Quando regressou à Madeira, o seu tio banqueiro, estava em situação económica difícil, tendo aquele adquirido a Quinta da Mãe dos Homens, que estava na iminência de ser perdida por questões financeiras, quinta onde viveu, mantendo-a na família e demais património. Casou com a filha do seu tio (sua prima). Deu continuidade à casa bancária.

Apesar do Visconde de Cacongo não ter nascido na Madeira, considerava esta a sua terra adotiva, pois achava-se ligado  por laços de parentesco (conf. Elucidário madeirense).

Protegeu as classes mais desfavorecidas, às quais  deu apoio social e económico, apoiou obras  como a fundação do Manicómio "Câmara pestana" e a construção do cais da freguesia do Faial.

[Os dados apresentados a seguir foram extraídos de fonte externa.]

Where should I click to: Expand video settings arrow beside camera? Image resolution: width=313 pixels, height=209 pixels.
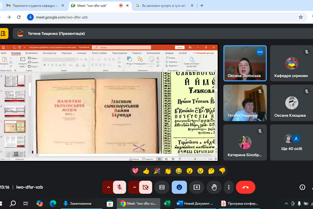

Está ligado à introdução da plantação do eucalipto na Madeira, numa época em que esta madeira era utilizada na construção.

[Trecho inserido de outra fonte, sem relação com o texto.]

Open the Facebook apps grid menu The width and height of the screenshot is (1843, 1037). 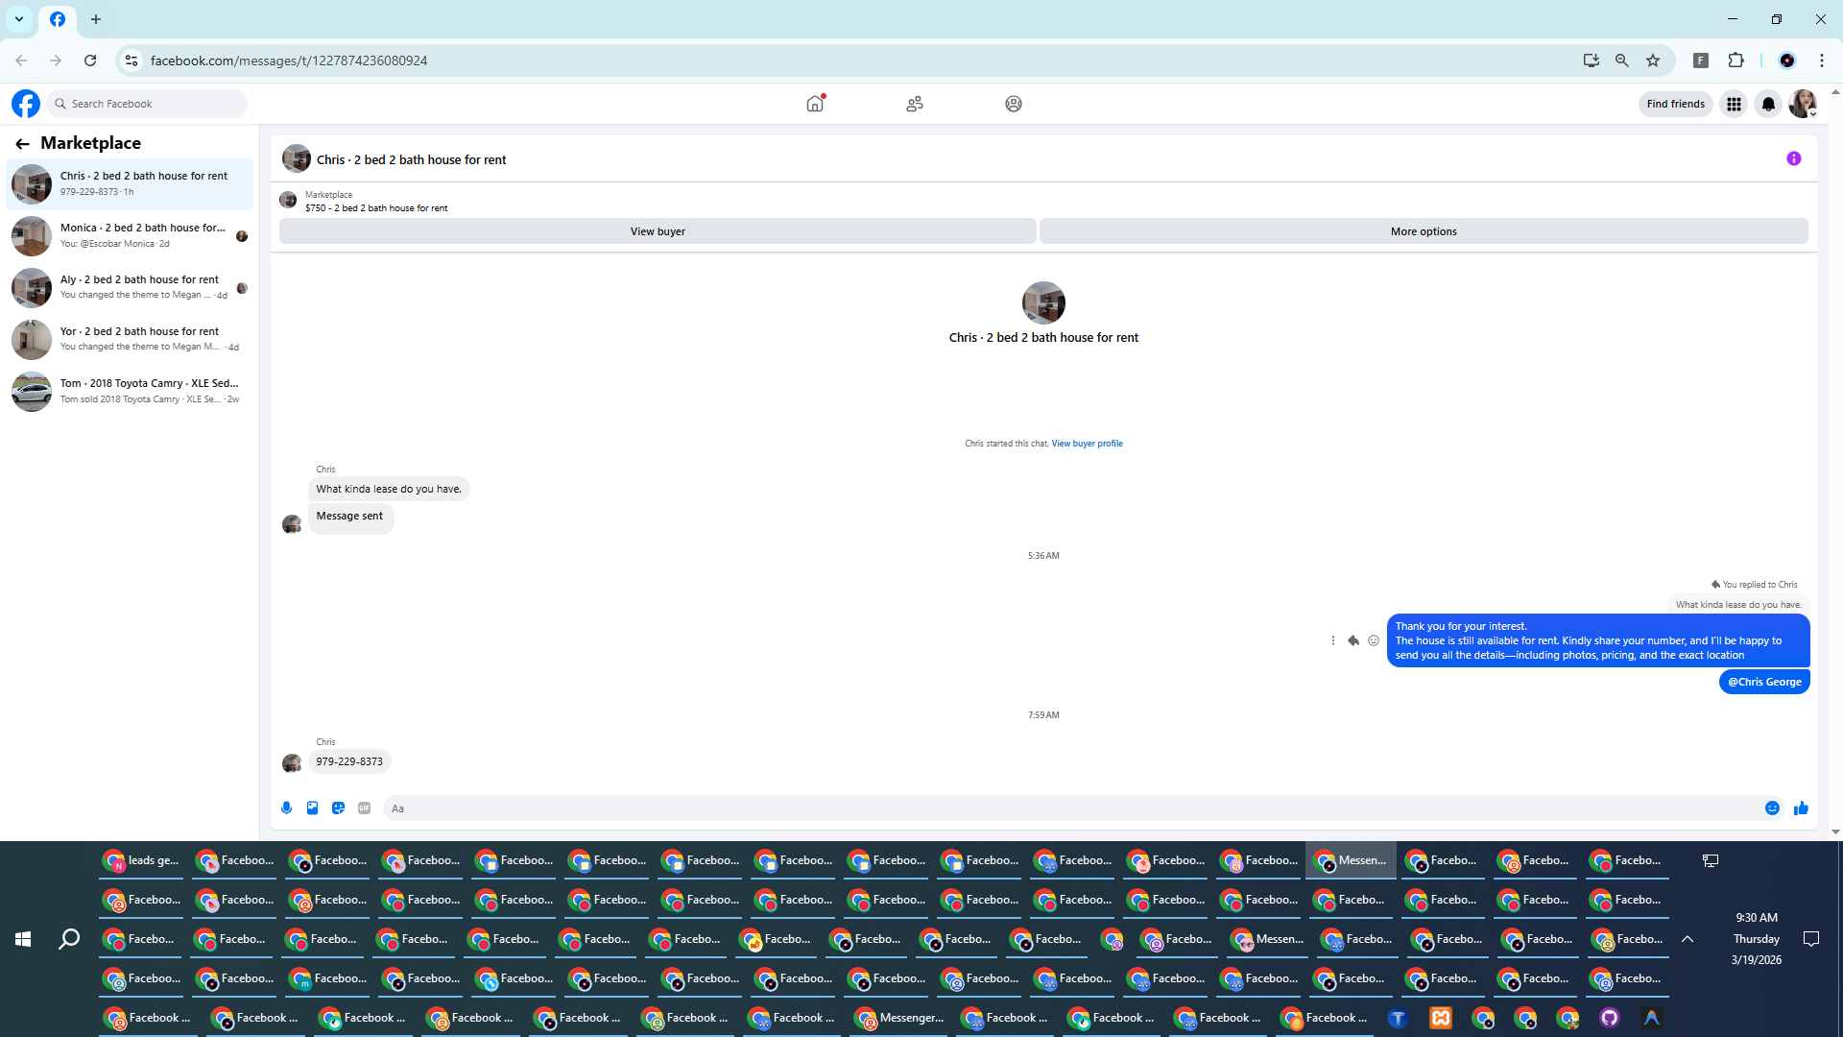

Adquiriu na Feira Internacional de Paris (França) o célebre Orquestrofone,  aparelho musical inovador - algo próximo dos realejos - que de algum modo imita a sonoridade de uma orquestra, intrumento  fabricado por Limonaire Fréres, que trouxe para a Madeira, para abrilhantar as festas nos seus jardins e que está atualmente exposto no museu da Quinta das Cruzes (Funchal).

É-lhe  atribuído o reavivar da tradição da celebração da passagem de ano, com recurso a fogo de artifício, que as famílias mais abastadas passaram a recriar, no que será o antecedente próximo do atual espetáculo pirotécnico do fogo de artifício do fim do ano na Madeira.

Faleceu, em 1925, sem herdeiros, pois os seus filhos tinham entretanto falecido, deixando um importante património, mas sobretudo uma obra de cariz social e filantrópico e o seu marco na história da colonização de África, particularmente do enclave de Cabinda, hoje, parte integrante da República popular de Angola.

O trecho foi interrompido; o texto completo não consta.